Two tiny vaulted rooms and an entrance that threatened to dent your forehead were about all that was left, half of it having been given over to a next door apartment building in 1678. The young woman selling tickets told me it was so small because it was not allowed to be bigger than the smallest church in the city. They had a nice collection of artifacts and the condition of the rooms was pretty nice for a place chartered in 1267 and seized by the Inquisition in 1487. Its history is littered with seizures and closings and abandonment - it’s wonder that anything was left for the renovation that began in 1996.

(click photos to enlarge)


Next stop was the Plaça George Orwell, dedicated to the author of “Animal Farm” and “Homage to Catalonia” for his service to the Republican side of the Spanish Civil War, including being seriously wounded. As the fortunes turned for his side, he was declared a wanted man and escaped to France just ahead of the Fascists. It’s also known as Plaça Tripi because of its alleged popularity with recreational drug users, and it’s very popular in the travel media to point out that the square named for the author of “1984” is thoroughly covered by surveillance cameras. During the war, it was bombed by Mussolini’s air force and 42 people were killed. The walls are still pock-marked from the shrapnel. There is a very strange sculpture in the square by Surrealist artist Leandre Cristòfol, installed in 1991, that is titled “The Monument.” It is purportedly a bigger version of a wooden piece from the 1930’s.



In 2009 MLW and I came from opposite sides of the world and met here in the middle. We were only here for a few days, and we did a lot of walking around. I remember some things about the places we went and saw, but not about a lot of the details. So this morning, acting on a few clues from my 2009 photos, we went on sort of a treasure hunt with two particular sites in mind - a small street that inclines up from La Rambla and a fountain in a square featuring 3 faces. We found them both and took two of the same photos that we took back then. Some things had changed, but mostly they remained the same.



2009

2016
Looping around the backside of the cathedral, we spent some time taking photos of gargoyles. Today they were perfectly illuminated and set against a pale blue sky, conditions we’d not had before. Looking at them you have to wonder what scared mind came up with such horrible beasts and people in torment. On the plus side, taking photos straight up into the air is the only time you don’t have to wait for some group of tourists to get out of your picture.

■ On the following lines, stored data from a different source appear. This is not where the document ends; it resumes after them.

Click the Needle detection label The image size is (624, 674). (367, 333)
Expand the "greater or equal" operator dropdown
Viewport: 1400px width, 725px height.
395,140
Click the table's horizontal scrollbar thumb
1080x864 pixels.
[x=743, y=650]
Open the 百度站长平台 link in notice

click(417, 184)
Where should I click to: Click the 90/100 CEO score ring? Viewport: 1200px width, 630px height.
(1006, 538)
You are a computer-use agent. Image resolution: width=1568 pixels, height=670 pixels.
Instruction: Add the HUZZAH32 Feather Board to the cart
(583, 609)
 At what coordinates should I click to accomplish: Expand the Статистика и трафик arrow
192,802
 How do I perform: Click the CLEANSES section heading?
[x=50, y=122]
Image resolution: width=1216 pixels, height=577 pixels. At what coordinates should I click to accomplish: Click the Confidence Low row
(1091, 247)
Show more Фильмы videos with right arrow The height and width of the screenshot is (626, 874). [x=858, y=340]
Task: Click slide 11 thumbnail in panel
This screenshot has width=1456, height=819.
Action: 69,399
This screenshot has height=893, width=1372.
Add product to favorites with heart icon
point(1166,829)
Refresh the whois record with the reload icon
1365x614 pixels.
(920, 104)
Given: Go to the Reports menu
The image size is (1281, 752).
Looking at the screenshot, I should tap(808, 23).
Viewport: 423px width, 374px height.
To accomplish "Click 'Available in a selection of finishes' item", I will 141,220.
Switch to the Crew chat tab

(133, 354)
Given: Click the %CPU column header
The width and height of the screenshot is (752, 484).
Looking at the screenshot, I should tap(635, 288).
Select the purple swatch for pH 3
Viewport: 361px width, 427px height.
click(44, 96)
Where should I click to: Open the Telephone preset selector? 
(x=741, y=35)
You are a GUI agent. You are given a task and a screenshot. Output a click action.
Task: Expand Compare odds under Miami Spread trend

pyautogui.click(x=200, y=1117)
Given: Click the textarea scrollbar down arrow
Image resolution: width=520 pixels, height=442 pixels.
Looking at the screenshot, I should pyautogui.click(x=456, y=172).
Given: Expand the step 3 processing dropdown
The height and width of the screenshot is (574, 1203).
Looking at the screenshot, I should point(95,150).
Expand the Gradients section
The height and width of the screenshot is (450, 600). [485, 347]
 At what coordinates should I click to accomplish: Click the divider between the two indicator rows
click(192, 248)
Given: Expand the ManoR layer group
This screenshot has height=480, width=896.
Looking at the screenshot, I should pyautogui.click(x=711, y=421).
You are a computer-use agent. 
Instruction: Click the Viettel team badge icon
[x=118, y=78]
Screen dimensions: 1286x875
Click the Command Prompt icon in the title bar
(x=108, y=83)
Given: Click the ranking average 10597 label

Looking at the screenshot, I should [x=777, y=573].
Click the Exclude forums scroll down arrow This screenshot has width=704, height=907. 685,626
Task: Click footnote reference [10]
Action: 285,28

After a nice lunch at a small sandwich place on La Rambla (the guy actually took our can of Coke, poured it in a big beer stein filled with ice and added two straws) we went up into the district towards the northeast of our apartment. Outside the cultural relic district, this place was what I was describing earlier – darker, dirtier, less active, far quieter. We wandered down a long lane that arcs around the top of the Barri Gòtic, stopping to admire a quiet, tree-shaded courtyard in front of a parish church, Santa Anna. One of the oldest in the city, it was started in 1141 and expanded in the 15th century to include a convent dedicated to Santa Eulàlia.
El Palau de la Musica Catalana sits just inside the western edge of the La Ribera district. Built between 1905 and 1908 by architect Lluís Domènech i Montaner it typifies the Catalan Modernism style so famous here in Barcelona. It’s so incredibly over the top visually that it makes most of Gaudi’s work seem austere by comparison. It’s also very difficult to photograph, being on a narrow street and multiple stories tall. We did the best we could before moving on.








From there it was just a long walk back through many of the same La Ribera streets we’d covered yesterday. The difference today was much nicer weather. After a quick gelato stop, it was home for our daily siesta.